Decisão do STF muda licença-maternidade a casais homoafetivos; entenda

Decisão histórica garante período de licença-maternidade também à mãe não gestante, em caso de casais formados por mulheres. Especialistas comentam

O nascimento de uma criança é marcado por diversos desafios, principalmente nos primeiros meses de vida. Neste período, o recém-nascido demanda cuidado e atenção redobrados de seus responsáveis. A importância é tamanha que é previsto por lei um período de licença após o parto, para que um tempo de qualidade seja dedicado ao cuidado da criança e à recuperação da gestante — benefício que é conhecido como “licença-maternidade”.

Entretanto, a forma como esse direito é concedido ainda segue uma lógica heteronormativa de concepção de família.  No dia 13 de março, o Supremo Tribunal Federal (STF) decidiu que a mãe não-gestante de casais homoafetivos  também pode ter direito à licença-maternidade. A decisão tomou como partida o julgamento do Recurso Extraordinário (RE) 1211446, com Repercussão Geral.

O caso

O julgamento que deu início a discussão aconteceu em 2017, na cidade de São Bernardo do Campo (SP). Na época, a médica Tatiana Maria Pereira Fernandes e sua esposa, Valdete da Silva Pereira,  entraram com um pedido para requerer a licença-maternidade à mãe não-gestante.

O iG Queer teve acesso aos autos do julgamento. Neles, é explicado que Tatiana e Valdete possuíam uma união estável desde 2007 e estavam fazendo um tratamento de fertilização in vitro. Os óvulos da médica foram utilizados para a fertilização, mas foi Valdete quem gestacionou a criança. A filha do casal nasceu em outubro de 2017.

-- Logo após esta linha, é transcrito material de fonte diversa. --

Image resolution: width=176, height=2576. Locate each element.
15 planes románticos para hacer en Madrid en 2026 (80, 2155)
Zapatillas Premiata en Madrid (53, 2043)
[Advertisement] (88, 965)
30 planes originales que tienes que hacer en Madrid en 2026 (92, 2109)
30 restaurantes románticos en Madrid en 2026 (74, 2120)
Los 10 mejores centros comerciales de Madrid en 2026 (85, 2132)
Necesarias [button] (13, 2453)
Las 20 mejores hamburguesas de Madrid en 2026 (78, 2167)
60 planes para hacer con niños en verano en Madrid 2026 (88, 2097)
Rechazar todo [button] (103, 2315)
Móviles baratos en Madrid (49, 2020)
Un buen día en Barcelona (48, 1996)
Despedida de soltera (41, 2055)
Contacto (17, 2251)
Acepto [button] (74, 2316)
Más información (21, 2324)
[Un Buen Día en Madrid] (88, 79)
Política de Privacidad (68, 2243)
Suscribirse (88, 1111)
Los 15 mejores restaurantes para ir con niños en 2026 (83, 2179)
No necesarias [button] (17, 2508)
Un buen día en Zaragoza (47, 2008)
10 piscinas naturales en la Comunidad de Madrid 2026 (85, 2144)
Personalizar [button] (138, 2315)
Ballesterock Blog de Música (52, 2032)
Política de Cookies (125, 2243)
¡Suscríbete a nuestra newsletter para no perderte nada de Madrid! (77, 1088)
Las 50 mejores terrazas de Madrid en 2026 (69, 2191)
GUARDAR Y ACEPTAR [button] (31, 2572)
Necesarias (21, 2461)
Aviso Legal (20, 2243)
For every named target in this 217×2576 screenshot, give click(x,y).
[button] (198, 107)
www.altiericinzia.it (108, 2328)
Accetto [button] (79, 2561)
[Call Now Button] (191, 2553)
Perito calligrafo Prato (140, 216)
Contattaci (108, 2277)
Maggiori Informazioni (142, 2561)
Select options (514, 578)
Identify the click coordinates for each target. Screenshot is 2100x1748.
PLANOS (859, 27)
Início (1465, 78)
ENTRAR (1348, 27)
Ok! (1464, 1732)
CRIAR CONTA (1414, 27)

Entretanto, a ocupação profissional de Valdete a impedia de sair de licença-maternidade, uma vez que ela trabalhava como autônoma ministrando aulas de tênis, e sem vínculos com o  Instituto Nacional do Seguro Social (INSS). Com isso, Tatiana, que é servidora pública no município, deu entrada no pedido de licença-maternidade para que pudesse cuidar da bebê.

O pedido da médica foi indeferido pelo município, com a justificativa de que havia uma “inexistência de amparo legal”. Como medida emergencial, uma vez que Valdete necessitava voltar ao trabalho, a servidora optou por tirar férias e a licença-prêmio. Tatiana, então, começou uma batalha judicial para a concessão do benefício, o que culminou na decisão do STF.

A decisão

Segundo o STF, foi decidido com unanimidade que “a mãe, servidora pública ou trabalhadora do setor privado, não gestante em união homoafetiva, tem direito à licença-maternidade”. O relator,  ministro Luiz Fux , entendeu ainda que “caso a companheira [da pessoa que realizou o pedido judicial] tenha utilizado o benefício, [a solicitante] fará jus à licença pelo período equivalente ao da licença-paternidade”.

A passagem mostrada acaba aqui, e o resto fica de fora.